January 4, 2015- First request to clean the mold.
Then January 22 2015 an email is sent stating "the urgency of the matter"
Then February 9th- more than a month later PGCPS is asked when it will be fixed.
Then a February 24, 2015 email states the problem HAS STILL NOT BEEN RESOLVED.
Then a news story was done showing that a parent had been given information about mold that was removed. Read it here. at
Read this news story about a school district possible "cover-up" of the lead tainted water and subsequent lawsuit after a child tested positive for lead exposure.
"The lawsuit against the school district contends that Lumley and administrators concealed information for months that Summit Elementary School's water supply contained dangerous amounts of lead.
Further testing found E. coli bacteria in the well that supplies the school, prompting the building to be closed indefinitely. Students at Summit are attending classes in the shuttered Broad Street School until the water issues are resolved.

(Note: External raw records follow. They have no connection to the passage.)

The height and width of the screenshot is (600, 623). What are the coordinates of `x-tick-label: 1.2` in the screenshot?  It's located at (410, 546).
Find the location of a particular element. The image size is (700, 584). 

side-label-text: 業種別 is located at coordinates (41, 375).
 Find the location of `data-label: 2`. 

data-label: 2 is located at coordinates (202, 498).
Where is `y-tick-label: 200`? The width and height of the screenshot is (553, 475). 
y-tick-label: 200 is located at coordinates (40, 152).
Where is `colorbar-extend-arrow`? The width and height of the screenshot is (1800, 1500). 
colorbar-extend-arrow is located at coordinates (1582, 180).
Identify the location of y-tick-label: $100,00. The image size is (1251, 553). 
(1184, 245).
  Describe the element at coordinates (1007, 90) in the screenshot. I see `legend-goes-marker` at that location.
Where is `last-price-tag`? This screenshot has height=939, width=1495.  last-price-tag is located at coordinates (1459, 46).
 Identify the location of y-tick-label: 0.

Jennifer Tait sued the district and Lumley after her daughter, Jillian, who attended Summit, tested positive for lead exposure. The case filed by attorneys Brendan Lupetin and Douglas Olcott seeks class-action status, which would let families of other students exposed to lead in the water join the lawsuit.
PGCPS did testing for water lead levels in PGCPS Schools and found high levels in many schools, including University Park. Were parents ever informed?
In the test results below from 2010, please note the high levels in the University Park gym water fountain. We would expect the children were regularly drinking from this water fountain. We are unable to find documentation showing what follow up was done to fix this and have written the county asking.
In 2008 a water fountain in Classroom 13 James Harrison had a lead level of 5000 ppb.
Were parents informed?
According to the information I have been sent, parents were NOT informed about these lead levels at that time. Why not?
This is an outrageous level of lead. One drink could cause irreparable harm to a child's developing brain. If I am reading this test correctly, - this is 5000 times what is safe!!!!
These children may have learning disabilities, ADHD symptoms and other health and psychological problems from drinking this watering parents are unaware of this lead exposure.
This testing was done in 2008 and the school district attempted to remediate the situation but water sources are still turned OFF at this school according to letters sent to me by PGCPS.
TEST RESULTS FROM 2008
Was testing done after the 2008 tubing replacements?
Testing was again done for some fountains in 2010 and still found high lead. However what about the other water fountains? Why were they not tested?
Testing was later done in July 2011 and this testing found high levels of lead. Why weren't all the water sources fixed?
Why was there still lead found after tubing was replaced?
was the water turned off whenever these lead levels were found?
Why weren't all water sources tested?
According to information I have been sent, the following taps are turned off at James Harrison 11, 13, 14, 15, 18, 22, 23- all permanently valved off. However what about the other fountains that tested for lead such as fountain 16. What was that fountain left on and when has it last been tested? What about the teachers lounge? Could they be using this water for coffee?